The aim of the Outlook, as it was presented then and is still presented now, is to dispel any notion that there might be a clean energy future lying ahead. Population rise, increasing wealth in emerging economies and the energy these would require can only be met by increasing supply of fossil fuels, according to the figures. Exxon does not dismiss renewable energy and efficiency out of hand but maintains that they will not challenge the continued dominance of fossil fuels, particularly oil and gas, in the time frame.
Back in 2005, the timeframe stretched to 2030. Today the timeframe stretches to 2040, but global energy demand is to grow 35% just as it was between 2005 and 2030, and the overall conclusions remain the same.
Following the success of the 2005 White House staff briefings Exxon began to present the Outlook regularly to governments, NGOs, and the media. Slides from the Outlook began to appear in presentations to investors.
One British NGO director, quoted in Coll’s book, noted the change in Lee Raymond’s presentation but not the substance in what he was saying. “I note that Raymond is no longer seeking to gainsay the science behind climate change. (…) Instead he simply predicts an endless rise in the demand for the fossil fuels his company sells, and maintains that there is nothing that can be done to alter that.”
Over the next few days you may frequently see the media, particularly the business media, repeat parrot-like the findings of the Exxon Energy Outlook discussing it as if it is a forecast of things to come that can be relied upon as a basis upon which to maintain investments in oil and gas.
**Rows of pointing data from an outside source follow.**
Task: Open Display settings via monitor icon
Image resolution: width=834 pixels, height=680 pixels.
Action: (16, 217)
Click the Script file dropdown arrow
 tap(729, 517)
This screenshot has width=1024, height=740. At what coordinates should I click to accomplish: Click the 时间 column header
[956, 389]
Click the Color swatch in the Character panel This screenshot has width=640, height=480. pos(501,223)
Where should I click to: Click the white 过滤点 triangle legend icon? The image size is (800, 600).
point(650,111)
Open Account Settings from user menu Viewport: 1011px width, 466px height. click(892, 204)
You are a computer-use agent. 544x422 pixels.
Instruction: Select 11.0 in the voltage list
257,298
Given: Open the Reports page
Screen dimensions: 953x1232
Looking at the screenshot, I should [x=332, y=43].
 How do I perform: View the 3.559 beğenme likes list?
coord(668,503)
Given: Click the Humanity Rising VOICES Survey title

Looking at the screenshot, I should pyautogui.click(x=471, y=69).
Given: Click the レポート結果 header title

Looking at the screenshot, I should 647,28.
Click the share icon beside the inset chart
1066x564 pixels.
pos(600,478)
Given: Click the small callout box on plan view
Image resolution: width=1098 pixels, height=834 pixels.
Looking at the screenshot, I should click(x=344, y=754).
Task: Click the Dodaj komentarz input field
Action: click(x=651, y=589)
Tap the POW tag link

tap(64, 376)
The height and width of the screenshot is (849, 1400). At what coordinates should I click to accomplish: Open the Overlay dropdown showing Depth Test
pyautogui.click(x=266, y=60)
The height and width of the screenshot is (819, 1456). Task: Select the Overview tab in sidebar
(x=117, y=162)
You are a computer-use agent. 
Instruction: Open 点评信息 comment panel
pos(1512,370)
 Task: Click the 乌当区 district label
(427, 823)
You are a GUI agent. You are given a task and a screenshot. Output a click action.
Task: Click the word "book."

You’re probably less likely to see coverage of another report published this week that documents the growing investments by Fortune 100 companies (Exxon aside), in renewable energy and efficiency technologies that are helping to reduce the price volatility that these companies face in their energy costs.
The Exxon Energy Outlook is no forecast. It is an outlook, Exxon’s outlook, and what it envisages is an energy future we cannot afford.